Convoluted plots probably aren’t for you if…


  1. You’ve never written a story longer than 80,000 words. Baby steps are okay. If you dive in headfirst, you might drown.
  2. You haven’t produced anything of professional caliber yet. If you’re starting out, I’d recommend that you aim for a stand-alone novel, perhaps with the potential for a sequel. Otherwise you might look back and wish you’d published better material. Stand-alone novels are more forgiving of mistakes. If you grow to hate a series you’re working on, you’ll either have to abandon it in the middle or rewrite the installments you’ve already released.
  3. You don’t especially enjoy books that contain complicated plots. Bigger is not necessarily better. Some of the most powerful stories I’ve read have been short.

Even if none of the above criteria fits you, don’t immediately dump your million-word plot into a document. The larger and more intricate it is, the more time it needs to stew before it’ll flow. Unless you’re strictly a plotter, don’t force the process! Wait until an idea hits you like it did me. That’s a sign your brain is muscular enough to carry the immense weight. Later on, you can consciously outline and brainstorm.


Now that you’re thoroughly intimidated (but hopefully still excited), how do you execute a plot of great magnitude? First, remember that epics are a niche market, so the effort you invest will help you stand out. Second, let me introduce you to seven basic rules you can apply to most genres but particularly fantasy and sci-fi.

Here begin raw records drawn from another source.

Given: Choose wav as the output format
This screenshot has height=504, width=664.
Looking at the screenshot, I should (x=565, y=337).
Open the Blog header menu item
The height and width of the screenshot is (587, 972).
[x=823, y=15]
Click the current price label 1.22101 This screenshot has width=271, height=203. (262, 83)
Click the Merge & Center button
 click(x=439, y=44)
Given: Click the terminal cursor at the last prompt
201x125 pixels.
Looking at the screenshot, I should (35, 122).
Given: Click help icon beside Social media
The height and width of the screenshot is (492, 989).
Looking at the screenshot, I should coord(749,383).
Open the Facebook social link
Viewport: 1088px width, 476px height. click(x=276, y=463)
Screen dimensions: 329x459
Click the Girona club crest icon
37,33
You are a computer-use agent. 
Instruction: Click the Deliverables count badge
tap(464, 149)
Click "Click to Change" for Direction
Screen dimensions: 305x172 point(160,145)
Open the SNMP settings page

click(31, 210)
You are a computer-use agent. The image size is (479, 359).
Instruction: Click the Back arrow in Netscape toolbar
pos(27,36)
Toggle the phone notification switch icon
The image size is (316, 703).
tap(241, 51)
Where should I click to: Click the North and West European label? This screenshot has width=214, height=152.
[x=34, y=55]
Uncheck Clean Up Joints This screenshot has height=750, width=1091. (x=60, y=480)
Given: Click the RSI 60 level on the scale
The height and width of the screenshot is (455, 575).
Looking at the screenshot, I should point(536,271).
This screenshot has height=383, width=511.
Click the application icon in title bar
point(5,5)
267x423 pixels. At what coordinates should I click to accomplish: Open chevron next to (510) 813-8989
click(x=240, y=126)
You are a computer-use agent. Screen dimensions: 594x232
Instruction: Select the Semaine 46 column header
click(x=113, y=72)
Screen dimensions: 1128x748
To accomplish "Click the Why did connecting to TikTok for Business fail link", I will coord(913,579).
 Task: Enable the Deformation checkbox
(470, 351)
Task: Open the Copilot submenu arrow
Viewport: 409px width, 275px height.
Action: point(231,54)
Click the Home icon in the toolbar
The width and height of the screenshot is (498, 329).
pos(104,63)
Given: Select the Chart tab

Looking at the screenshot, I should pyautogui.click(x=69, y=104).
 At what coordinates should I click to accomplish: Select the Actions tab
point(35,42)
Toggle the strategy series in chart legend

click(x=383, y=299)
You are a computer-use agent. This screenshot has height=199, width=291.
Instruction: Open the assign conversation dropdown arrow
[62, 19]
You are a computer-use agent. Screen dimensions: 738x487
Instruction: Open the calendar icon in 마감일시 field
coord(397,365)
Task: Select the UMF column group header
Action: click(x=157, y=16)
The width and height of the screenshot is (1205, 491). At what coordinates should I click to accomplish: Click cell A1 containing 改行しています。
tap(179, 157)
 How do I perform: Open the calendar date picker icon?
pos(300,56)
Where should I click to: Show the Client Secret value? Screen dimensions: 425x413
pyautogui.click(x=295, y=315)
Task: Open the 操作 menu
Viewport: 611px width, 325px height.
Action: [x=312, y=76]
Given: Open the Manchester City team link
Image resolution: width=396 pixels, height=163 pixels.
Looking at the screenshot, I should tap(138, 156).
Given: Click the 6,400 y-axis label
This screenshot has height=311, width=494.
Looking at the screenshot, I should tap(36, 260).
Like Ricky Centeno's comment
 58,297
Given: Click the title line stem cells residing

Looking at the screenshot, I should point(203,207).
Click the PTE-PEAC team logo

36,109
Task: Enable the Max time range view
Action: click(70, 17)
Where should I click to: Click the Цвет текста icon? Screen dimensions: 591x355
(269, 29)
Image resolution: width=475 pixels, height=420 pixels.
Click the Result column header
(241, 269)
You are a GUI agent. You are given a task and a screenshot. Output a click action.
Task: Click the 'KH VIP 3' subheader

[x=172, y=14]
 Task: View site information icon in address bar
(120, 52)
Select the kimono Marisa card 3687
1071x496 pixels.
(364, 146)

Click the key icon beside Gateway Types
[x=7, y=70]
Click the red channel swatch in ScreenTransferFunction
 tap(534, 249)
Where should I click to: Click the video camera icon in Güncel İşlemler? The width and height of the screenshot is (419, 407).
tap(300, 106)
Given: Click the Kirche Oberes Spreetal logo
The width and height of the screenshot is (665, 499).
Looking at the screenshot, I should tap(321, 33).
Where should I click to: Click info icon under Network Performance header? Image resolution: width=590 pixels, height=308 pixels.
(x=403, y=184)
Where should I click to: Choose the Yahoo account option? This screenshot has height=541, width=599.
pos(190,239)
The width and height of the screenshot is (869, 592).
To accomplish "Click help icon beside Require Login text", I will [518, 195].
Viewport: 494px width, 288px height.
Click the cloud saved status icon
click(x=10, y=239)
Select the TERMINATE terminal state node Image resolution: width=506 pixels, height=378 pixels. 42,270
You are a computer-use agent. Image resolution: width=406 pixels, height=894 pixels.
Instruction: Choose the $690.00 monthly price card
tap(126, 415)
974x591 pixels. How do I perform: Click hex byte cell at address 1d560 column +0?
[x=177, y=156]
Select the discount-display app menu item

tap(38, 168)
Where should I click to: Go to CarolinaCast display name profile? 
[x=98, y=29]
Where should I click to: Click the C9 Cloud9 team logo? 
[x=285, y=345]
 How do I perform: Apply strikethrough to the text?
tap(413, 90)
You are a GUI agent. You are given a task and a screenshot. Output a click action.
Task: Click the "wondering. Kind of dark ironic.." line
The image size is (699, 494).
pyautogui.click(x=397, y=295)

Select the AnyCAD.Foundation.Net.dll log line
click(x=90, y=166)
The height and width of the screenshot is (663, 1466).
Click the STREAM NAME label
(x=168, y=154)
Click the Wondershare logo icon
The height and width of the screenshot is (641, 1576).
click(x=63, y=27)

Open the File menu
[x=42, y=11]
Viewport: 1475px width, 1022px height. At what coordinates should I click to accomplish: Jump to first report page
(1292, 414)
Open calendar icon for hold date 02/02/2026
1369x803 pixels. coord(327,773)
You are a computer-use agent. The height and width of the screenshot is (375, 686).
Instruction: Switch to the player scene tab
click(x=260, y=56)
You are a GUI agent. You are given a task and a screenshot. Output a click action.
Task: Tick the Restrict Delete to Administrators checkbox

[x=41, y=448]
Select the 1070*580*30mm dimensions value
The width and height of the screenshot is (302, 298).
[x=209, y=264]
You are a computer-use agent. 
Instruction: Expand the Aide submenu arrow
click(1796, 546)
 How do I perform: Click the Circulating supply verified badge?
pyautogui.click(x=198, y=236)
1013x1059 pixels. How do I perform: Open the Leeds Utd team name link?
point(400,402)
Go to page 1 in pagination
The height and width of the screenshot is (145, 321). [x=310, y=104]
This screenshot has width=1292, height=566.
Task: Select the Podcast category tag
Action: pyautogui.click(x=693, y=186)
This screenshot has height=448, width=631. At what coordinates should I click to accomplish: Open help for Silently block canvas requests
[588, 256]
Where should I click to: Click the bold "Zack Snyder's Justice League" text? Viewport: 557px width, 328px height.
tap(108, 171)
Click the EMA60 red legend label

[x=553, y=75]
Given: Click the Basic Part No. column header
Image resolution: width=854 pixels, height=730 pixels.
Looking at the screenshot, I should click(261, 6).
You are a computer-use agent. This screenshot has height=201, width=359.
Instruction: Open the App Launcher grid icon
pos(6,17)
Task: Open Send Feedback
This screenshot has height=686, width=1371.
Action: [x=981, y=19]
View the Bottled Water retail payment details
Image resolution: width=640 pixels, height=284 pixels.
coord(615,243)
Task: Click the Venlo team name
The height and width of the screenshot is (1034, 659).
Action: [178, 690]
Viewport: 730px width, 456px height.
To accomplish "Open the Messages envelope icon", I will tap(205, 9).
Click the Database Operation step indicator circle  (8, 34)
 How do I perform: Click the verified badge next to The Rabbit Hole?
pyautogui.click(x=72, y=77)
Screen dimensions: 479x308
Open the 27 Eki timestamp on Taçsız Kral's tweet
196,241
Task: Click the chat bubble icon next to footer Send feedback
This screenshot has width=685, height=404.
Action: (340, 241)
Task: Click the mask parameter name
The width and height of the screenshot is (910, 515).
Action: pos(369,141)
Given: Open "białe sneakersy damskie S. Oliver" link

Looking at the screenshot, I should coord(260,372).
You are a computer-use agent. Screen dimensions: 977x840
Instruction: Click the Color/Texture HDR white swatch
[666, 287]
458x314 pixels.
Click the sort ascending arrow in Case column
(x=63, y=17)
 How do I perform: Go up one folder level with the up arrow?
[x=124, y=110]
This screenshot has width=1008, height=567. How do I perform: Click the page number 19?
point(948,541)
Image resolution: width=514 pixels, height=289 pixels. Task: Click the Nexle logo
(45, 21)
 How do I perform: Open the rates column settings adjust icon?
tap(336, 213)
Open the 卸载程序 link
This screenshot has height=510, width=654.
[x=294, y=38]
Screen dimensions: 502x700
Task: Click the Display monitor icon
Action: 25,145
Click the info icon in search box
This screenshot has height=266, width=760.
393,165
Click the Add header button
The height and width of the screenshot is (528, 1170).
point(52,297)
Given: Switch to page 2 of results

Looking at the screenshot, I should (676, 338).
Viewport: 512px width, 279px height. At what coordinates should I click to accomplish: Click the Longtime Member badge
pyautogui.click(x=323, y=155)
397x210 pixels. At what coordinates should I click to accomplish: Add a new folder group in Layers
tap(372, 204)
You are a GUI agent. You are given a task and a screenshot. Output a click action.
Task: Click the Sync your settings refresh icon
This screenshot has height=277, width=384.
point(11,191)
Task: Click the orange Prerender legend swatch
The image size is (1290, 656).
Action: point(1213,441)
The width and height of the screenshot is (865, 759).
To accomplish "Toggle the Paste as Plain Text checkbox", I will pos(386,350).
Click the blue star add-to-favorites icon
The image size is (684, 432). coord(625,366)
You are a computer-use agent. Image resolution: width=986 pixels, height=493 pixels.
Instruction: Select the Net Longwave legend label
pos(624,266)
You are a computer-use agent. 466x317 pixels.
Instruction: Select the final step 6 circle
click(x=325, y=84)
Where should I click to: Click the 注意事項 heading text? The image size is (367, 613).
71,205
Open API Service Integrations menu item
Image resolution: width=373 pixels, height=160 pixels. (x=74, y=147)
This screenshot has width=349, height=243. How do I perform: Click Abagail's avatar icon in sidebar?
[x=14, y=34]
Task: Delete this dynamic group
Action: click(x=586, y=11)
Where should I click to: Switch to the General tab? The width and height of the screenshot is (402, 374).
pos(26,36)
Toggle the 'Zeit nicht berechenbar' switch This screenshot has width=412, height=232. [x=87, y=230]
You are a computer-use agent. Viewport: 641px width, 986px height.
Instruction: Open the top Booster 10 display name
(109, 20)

1. Leave Fear in Your Parents’ Basement

You have a burning idea that will transform your narrative, but you don’t know how to proceed. While you’re trying to steady your mind, prepare yourself for another shock!


I was a plotter until I experimented with epic fantasy. Though I still follow a structure as much as possible, I’m often forced to write in faith, hoping the pieces will fall together. So far they have.


Never limit your dreams. However, if your dreams themselves feel restrictive, that can actually push you toward your full potential. Perhaps you’re determined to connect two disjointed plots, but you keep bashing your head against the wall, wishing you had more freedom. You may be surprised where that frustration leads.


Years ago, I took a course in permaculture (think regenerative agriculture for hyper-geeks). During it, my instructor recounted a situation where government regulations prevented him from carrying out a design. Hours of feverish thinking later, he proposed a workaround that was twice as good as his original plan.


A famous permaculture principle is: the more limitations you have, the better your design will turn out. In writing, the more impossible your idea sounds, the more likely the solution will wow readers.


2. Follow Sanderson’s Zeroth and Third Laws

Brandon Sanderson is an epic fantasy writer who occasionally shares writing advice. His unofficial zeroth law states: “Err on the side of awesome.” When he was driving through fog one night, he conceived the “mists” in Mistborn, which dramatically altered his story’s setting and parts of the plot.


When you want to flesh out a massive story, don’t ask what happenings or details would make sense. Instead, ask what would be fun. Then you can figure out how to rationalize it.


I decided to draw hell in the center of one of my fantasy world maps. Why? I believe it will catalyze stronger themes and unique cultures. It’s a big question staring me in the face—one that my brain itches to resolve.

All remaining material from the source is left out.